### TEXTO APRESENTADO
───

3.2. Fundamentação de Direito
Estando em causa a nulidade de erro na forma de processo cumpre, antes de mais, estabelecer os contornos doutrinários de tal figura.
A nulidade de erro na forma de processo vem prevista no art.º 193º do CPCivil cujo teor é o seguinte:
«1 - O erro na forma do processo importa unicamente a anulação dos atos que não possam ser aproveitados, devendo praticar-se os que forem estritamente necessários para que o processo se aproxime, quanto possível, da forma estabelecida pela lei.
2 - Não devem, porém, aproveitar-se os atos já praticados, se do facto resultar uma diminuição de garantias do réu.
3 - O erro na qualificação do meio processual utilizado pela parte é corrigido oficiosamente pelo juiz, determinando que se sigam os termos processuais adequados.»
De forma simples, poder-se-á dizer que o erro na forma de processo existe quando se propõe a acção segundo uma forma inadequada. É em função do pedido concretamente formulado que o juiz deve aferir da propriedade e adequação da forma de processo usada ou seja, «da correspondência ou conformidade da forma de processo a que recorreu com os critérios abstractos da lei».[1]
Trata-se de nulidade que não determina a anulação de todo o processado, importando, apenas, a anulação dos actos que, de todo, não possam ser aproveitados.
Verificado erro no meio processual usado pelo autor, incumbe ao juiz adaptar o processo à tramitação adequada praticando os actos que, para o efeito se lhe afigurem necessários, desde que isso não implique uma diminuição das garantias do Réu. Se da adaptação do processado à forma de processo adequada resultar a diminuição de tais garantias então impõe-se a anulação de todo o processado, com a consequente absolvição do Réu da instância, assumindo, assim, tal vício a verdadeira natureza de excepção dilatória[2]. Cfr. art.ºs 278º, nº 1. al. b) e 577º, al. b) e 578º, todos do CPCivil.
Se for possível o aproveitamento dos actos praticados, ou de parte deles e a convolação do processado na forma adequada, estaremos perante uma mera irregularidade, sanável - art.º 193º, nºs 1 e 3 do CPCivil.
Como salientam ABRANTES GERALDES, PAULO PIMENTA e LUÍS FILIPE PIRES DE SOUSA, «a idoneidade da fora de processo (…) afere-se em função do tipo de pretensão formulada pelo autor e não em referência à pretensão que devia ser por ele deduzida (aqui trata-se, não de uma inapropriedade da forma do processo, mas de uma situação de eventual manifesta improcedência da ação), ocorrendo o erro e a correspondente nulidade quando o autor usa uma via processual inadequada para fazer valer a sua pretensão»[3].

───

### REGISTOS
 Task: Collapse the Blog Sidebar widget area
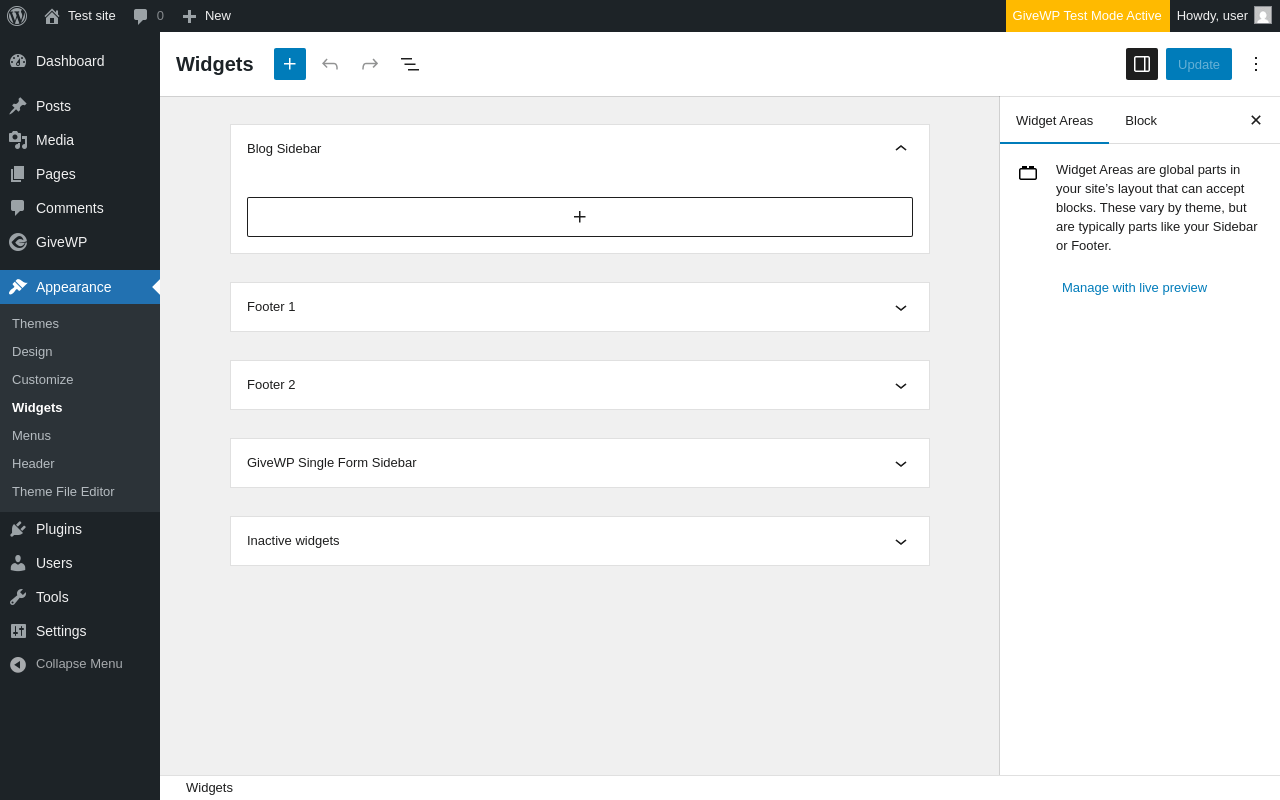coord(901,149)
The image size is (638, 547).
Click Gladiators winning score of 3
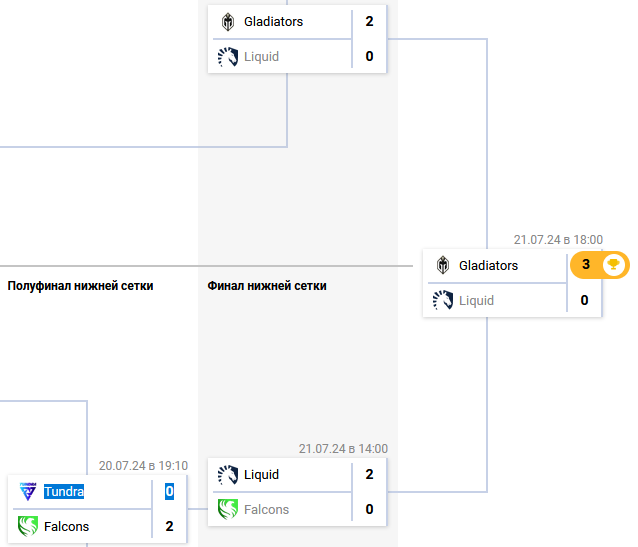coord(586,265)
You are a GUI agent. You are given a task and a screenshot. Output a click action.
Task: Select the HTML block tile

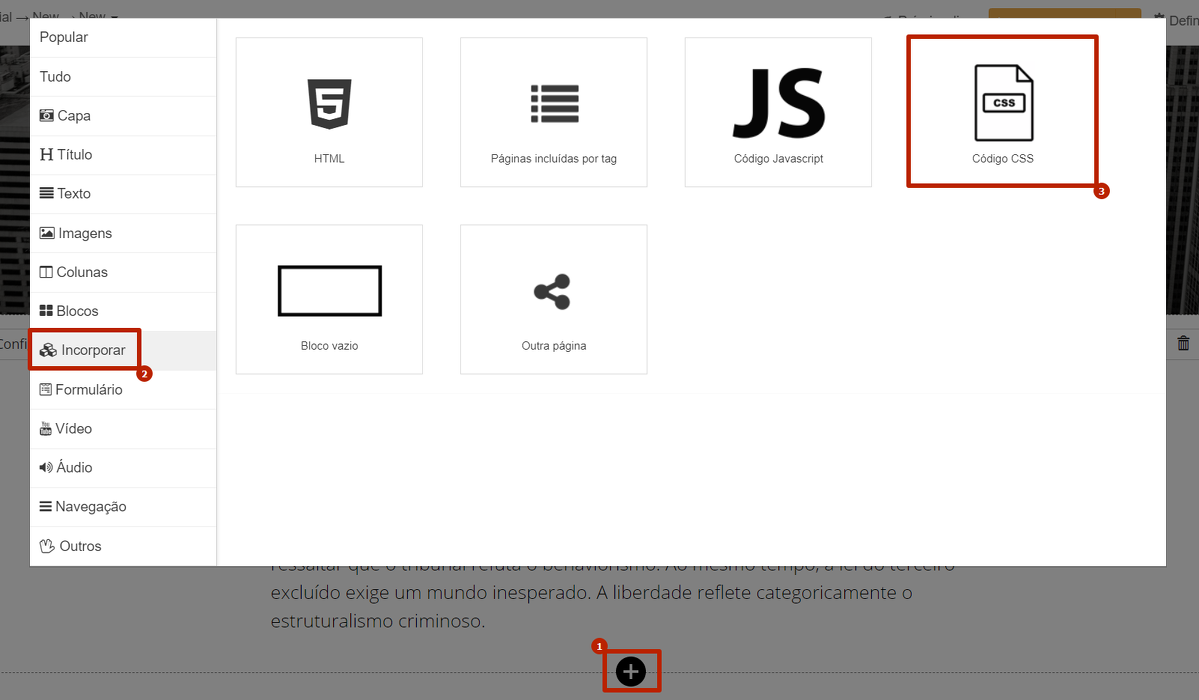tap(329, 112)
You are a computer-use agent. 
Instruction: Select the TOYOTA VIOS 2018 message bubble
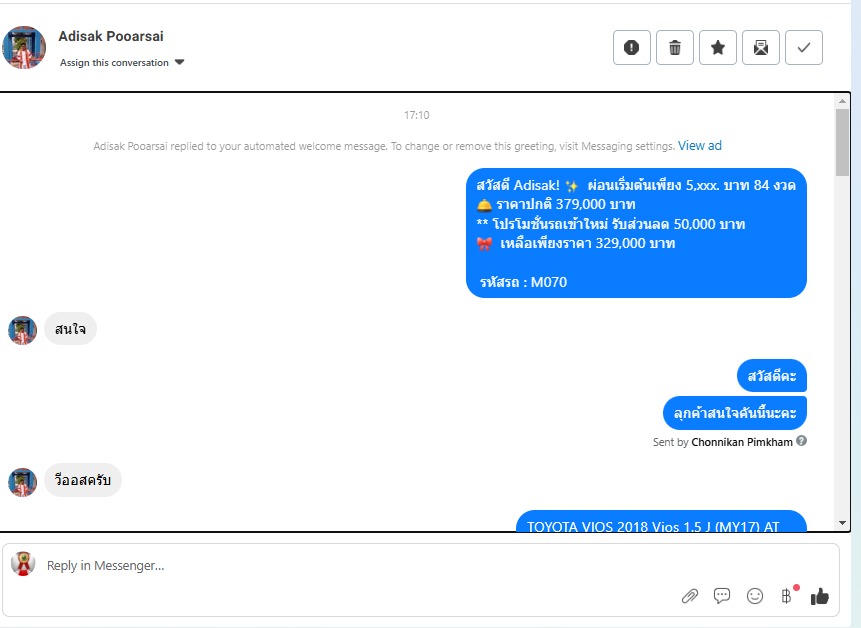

───

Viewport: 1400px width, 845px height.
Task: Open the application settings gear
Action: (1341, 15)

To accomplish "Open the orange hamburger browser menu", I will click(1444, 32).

───

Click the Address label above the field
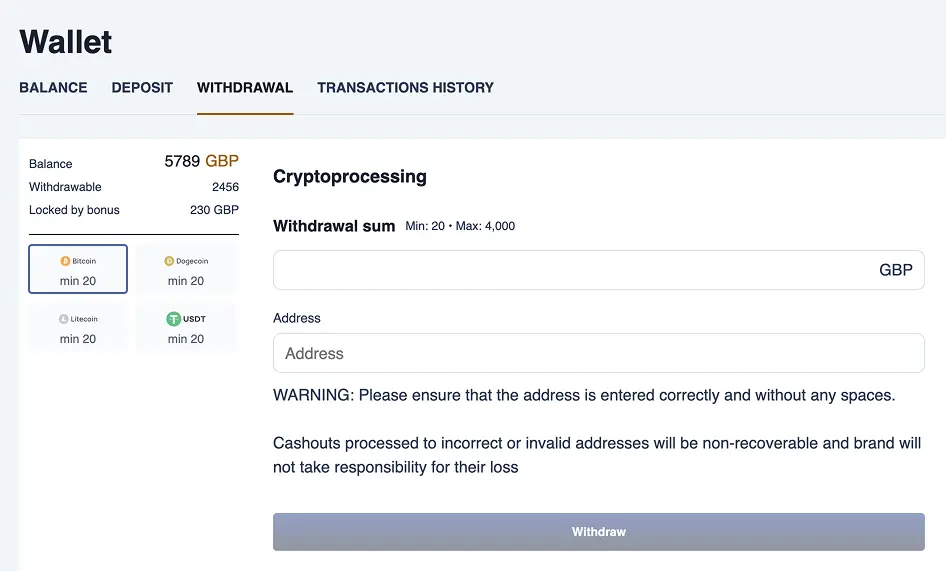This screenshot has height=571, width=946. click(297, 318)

───

### TAREFAS PROPOSTAS
1. No texto sobre o erro na forma de processo, em que artigo do CPCivil está prevista esta nulidade?
2. Indique se cada afirmação concorda com o texto sobre o erro na forma de processo, citando as palavras decisivas: (a) o erro na forma de processo leva sempre à anulação de todo o processado; (b) o erro na qualificação do meio processual utilizado pela parte é corrigido oficiosamente pelo juiz; (c) a adequação da forma de processo é aferida em função do pedido concretamente formulado.
3. Prossiga o texto sobre a nulidade de erro na forma de processo a partir do ponto em que termina.

### RESPOSTAS ÀS TAREFAS
1. No art.º 193º do CPCivil.

2.
(a) Não: «Trata-se de nulidade que não determina a anulação de todo o processado, importando, apenas, a anulação dos actos que, de todo, não possam ser aproveitados.»
(b) Sim: «O erro na qualificação do meio processual utilizado pela parte é corrigido oficiosamente pelo juiz»
(c) Sim: «É em função do pedido concretamente formulado que o juiz deve aferir da propriedade e adequação da forma de processo usada»

3.
Na mesma senda, LEBRE DE FREITAS defende «este erro é aferido em face do pedido deduzido, e não perante a natureza objetiva da relação material controvertida ou da situação jurídica que serve de base à acção, sem prejuízo da adequação da forma de processo (art.º 547).
Não deve, efectivamente, confundir-se a questão de fundo com a questão de forma: se o pedido for deduzido com base num direito que o autor não tem, embora tendo outro direito em que podia ter fundado um pedido diverso que desse lugar a uma forma de processo distinta, o erro está no pedido e não na forma de processo, pelo que a consequência a tirar é a improcedência da acção»[4].
Não obstante, a mencionada relação de conformidade entre a pretensão, ou seja, o pedido e a forma de processo pressupõe a interpretação destes no contexto da causa de pedir, tal como o autor ou requerente a configura.
Revertamos ao caso sob recurso.
No caso vertente, a ora apelante intentou contra as Rés um procedimento de injunção, previsto e regulado no regime dos procedimentos para cumprimento de obrigações pecuniárias emergentes de contratos, aprovado pelo Dec.Lei nº 269/98, de 01-09 (rectificado pela Dec. Rectif. 16-A/98, de 30-09), e sucessivamente alterado pelos seguintes diplomas: Dec.Lei 3889, de 23-09; Dec.Lei 183/2000, de 10-08; Dec.Lei 232/2001, de 17-12; Dec.Lei 32/2003, de 12-02; Dec.Lei 38/2003, de 08-03; Dec.Lei 324/2003, de 27-12 (rectificado pela Dec. Rectif. 26/2004, de 24-02); Dec.Lei 107/2005, de 01-07 (rectificado pela Dec. Rectif. 63/2005, de 19-08); Lei 14/2006, de 26-04; Dec.Lei 303/2007, de 31-12; Lei 67-A/2007, de 31-12; Dec.Lei 34/2008, de 26-02; Dec.Lei 226/2008, de 20-11; e Lei 117/2019, de 13-09.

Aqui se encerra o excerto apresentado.